Cemetery Slaying Victims Were in Gang, Police Say : Crime: The two men were paying respects to their slain leader when they were fatally shot in an ambush.
ANAHEIM — The two men fatally shot this week at Melrose Abbey Cemetery and Mortuary were identified Friday as members of a Mafia-type gang who were paying respects to their slain leader when they were ambushed by other gang members, officials said.
Cuong Duc Phung, 26, and Thinh Xuan Nguyen, 41, were both from San Francisco and had belonged to the Hung Pho ring, a criminal gang that engages in everything from robberies to extortion in a territory that stretches from the Bay Area to Southern California, according to Orange County and San Francisco police investigators.
They were shot to death Wednesday afternoon at the graves of brothers Hung Quoc Duong, 29, and Dung Quoc Duong, 28.
The elder Duong was reportedly the leader of the Hung Pho gang and was killed about this time last year in a gangland-style murder, Anaheim Police Sgt. Chet Barry said. His younger brother was shot to death six months earlier as he dined at an Oakland restaurant.
The Duongs’ mother, Nhung Le, and elder brother, Cuong Quoc Duong, live only a few blocks from the Melrose Abbey at 2303 S. Manchester Ave. They could not be reached for comment Friday.
After the shooting at the brothers’ graves about 4:50 p.m. Wednesday, two Asian men and a Vietnamese woman were seen running from the scene. None of the suspects have been located, Barry said. The handgun used in the killing has not been found.
“We don’t know whether (the killing) was about internal problems (in the Hung Pho gang) or gang rivalry,” Barry said.
Anaheim investigators are working on the case with investigators of the San Francisco Police Department.
The Hung Pho ring, also known as Red Fire, has been around since the early 1980s and has been linked to a wide range of crimes, including illegal gambling, loan-sharking, extortion and armed robbery, San Francisco Police Sgt. Dan Foley said.

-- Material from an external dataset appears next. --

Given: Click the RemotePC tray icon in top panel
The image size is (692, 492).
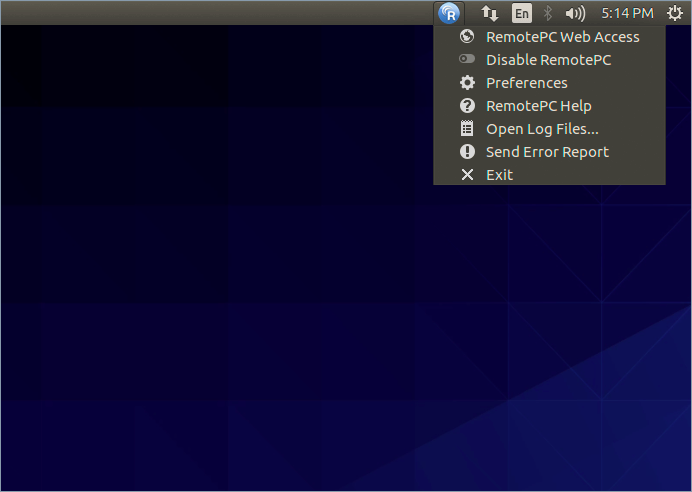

“People talk about the Mafia. These guys are as brutal and as calculating, if not much more,” Foley said.
The gang was named Hung Pho because Hung Quoc Duong’s family either owns a chain of pho or noodle shops in California, or had owned such shops in Vietnam, authorities said.

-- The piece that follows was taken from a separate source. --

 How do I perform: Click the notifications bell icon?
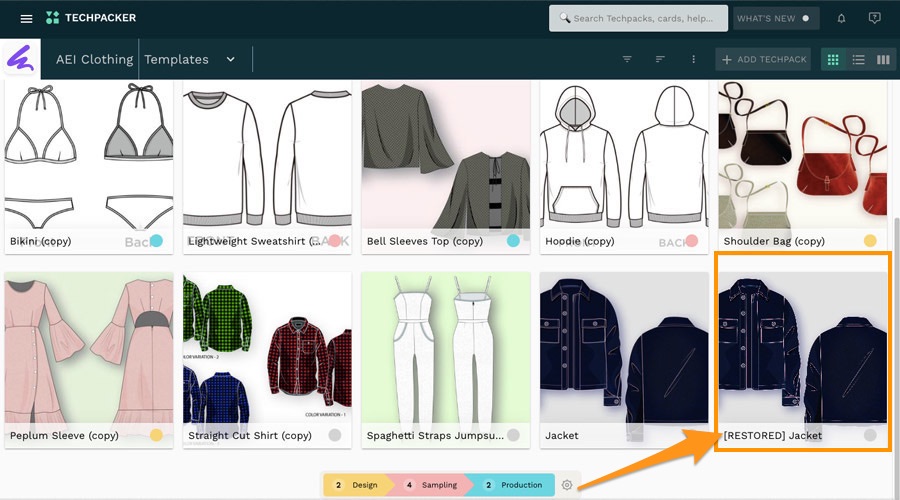[x=841, y=18]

Hung Quoc Duong was kidnaped in San Francisco on March 17, 1991, and his body was found several days later in Oakland, Foley said.
His brother, Dung Quoc Duong, was gunned down Sept. 16, 1990, at the Sun Hong Kong restaurant on 8th Street in Oakland. Police said Dung Quoc Duong was eating there with several friends when some unidentified men entered, a fight erupted and shots were fired.

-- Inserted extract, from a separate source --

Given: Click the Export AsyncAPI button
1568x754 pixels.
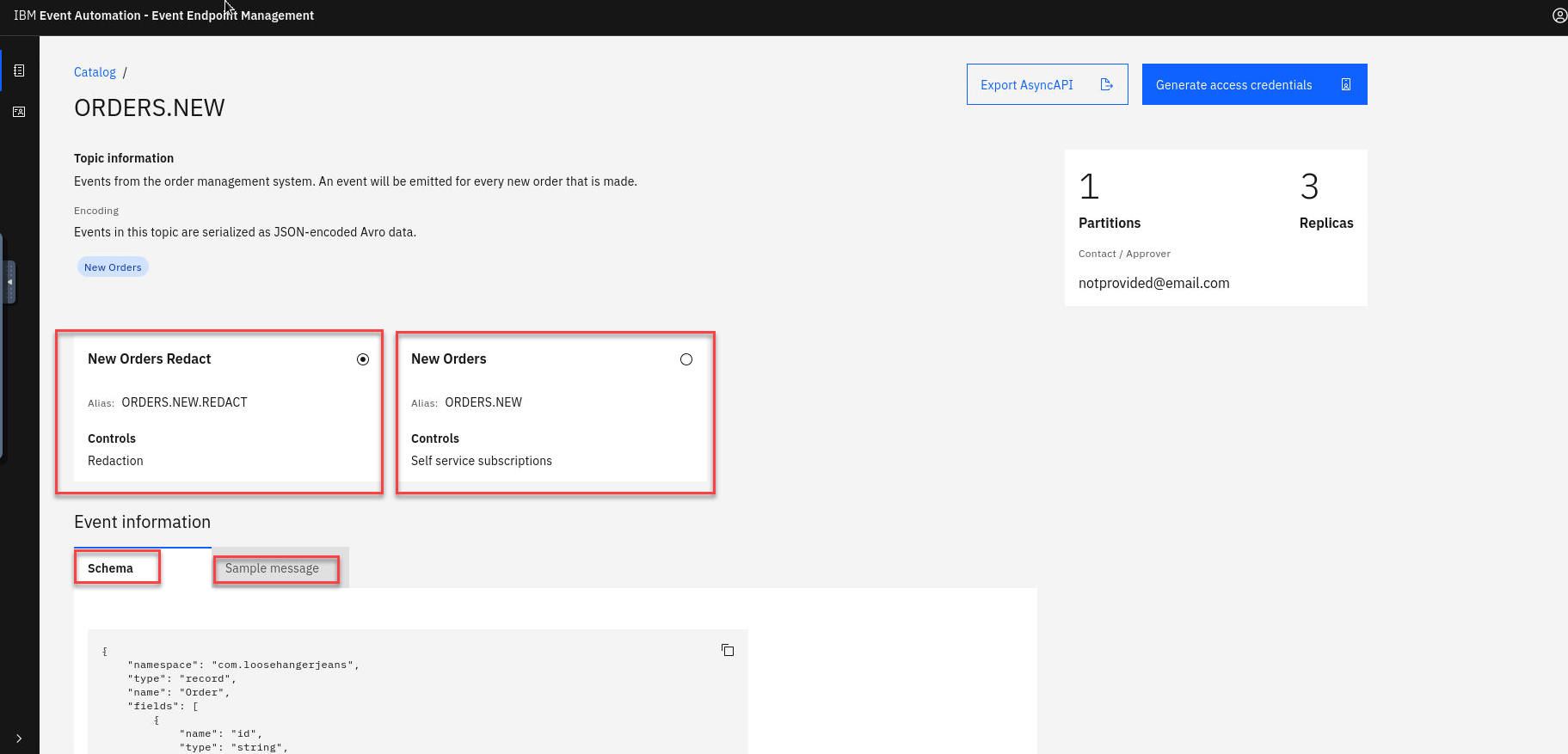Looking at the screenshot, I should [1046, 84].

Both murders remain unsolved, authorities said.
Nhung Le, breaking down in tears during a phone interview Thursday, said that Phung and Nguyen had paid her a brief courtesy call before they went over to her sons’ graves.
The two men had been friends of her children, she said. Le does not know if her sons or the two visitors were gang members, she said.
A Melrose Abbey employee, who did not want to be identified, has said that an hour before the double shootings a black BMW had circled the cemetery. After that, a Vietnamese woman came up to the employee and made small talk as if trying to distract him, he said.
Shots rang out minutes later. The employee said he looked up to where the shots were coming from and saw one man firing at two men kneeling at the Duongs’ graves. One of the victims stood up and staggered, then fell, he said.
The gunman then fled with another man and the Vietnamese woman who earlier had talked to the employee. Other employees, who also did not want to be identified, said the woman also was seen with the two victims at the Duongs’ graves before the shooting.